Task to complete | Rewrite the items below, swapping "icon" for "symbol" wherever it occurs and leaving everything else untouched.
-- Start Stored rows --
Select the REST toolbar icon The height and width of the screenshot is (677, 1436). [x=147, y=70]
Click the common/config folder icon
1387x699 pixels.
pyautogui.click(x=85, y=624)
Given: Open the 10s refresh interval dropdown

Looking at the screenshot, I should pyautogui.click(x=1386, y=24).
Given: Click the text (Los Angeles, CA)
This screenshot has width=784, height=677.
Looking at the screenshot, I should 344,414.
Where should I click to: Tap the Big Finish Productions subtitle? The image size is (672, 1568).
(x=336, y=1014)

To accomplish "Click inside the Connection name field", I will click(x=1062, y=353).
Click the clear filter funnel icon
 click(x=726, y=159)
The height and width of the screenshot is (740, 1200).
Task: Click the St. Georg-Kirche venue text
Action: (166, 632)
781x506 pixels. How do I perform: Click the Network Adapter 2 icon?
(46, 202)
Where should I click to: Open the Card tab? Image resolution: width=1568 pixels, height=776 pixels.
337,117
-- End Stored rows --
Solution below |
Select the REST toolbar symbol The height and width of the screenshot is (677, 1436). [x=147, y=70]
Click the common/config folder symbol
1387x699 pixels.
pyautogui.click(x=85, y=624)
Given: Open the 10s refresh interval dropdown

Looking at the screenshot, I should pyautogui.click(x=1386, y=24).
Given: Click the text (Los Angeles, CA)
This screenshot has width=784, height=677.
Looking at the screenshot, I should 344,414.
Where should I click to: Tap the Big Finish Productions subtitle? The image size is (672, 1568).
(x=336, y=1014)

To accomplish "Click inside the Connection name field", I will click(x=1062, y=353).
Click the clear filter funnel symbol
 click(x=726, y=159)
The height and width of the screenshot is (740, 1200).
Task: Click the St. Georg-Kirche venue text
Action: (166, 632)
781x506 pixels. How do I perform: Click the Network Adapter 2 symbol?
(46, 202)
Where should I click to: Open the Card tab? Image resolution: width=1568 pixels, height=776 pixels.
337,117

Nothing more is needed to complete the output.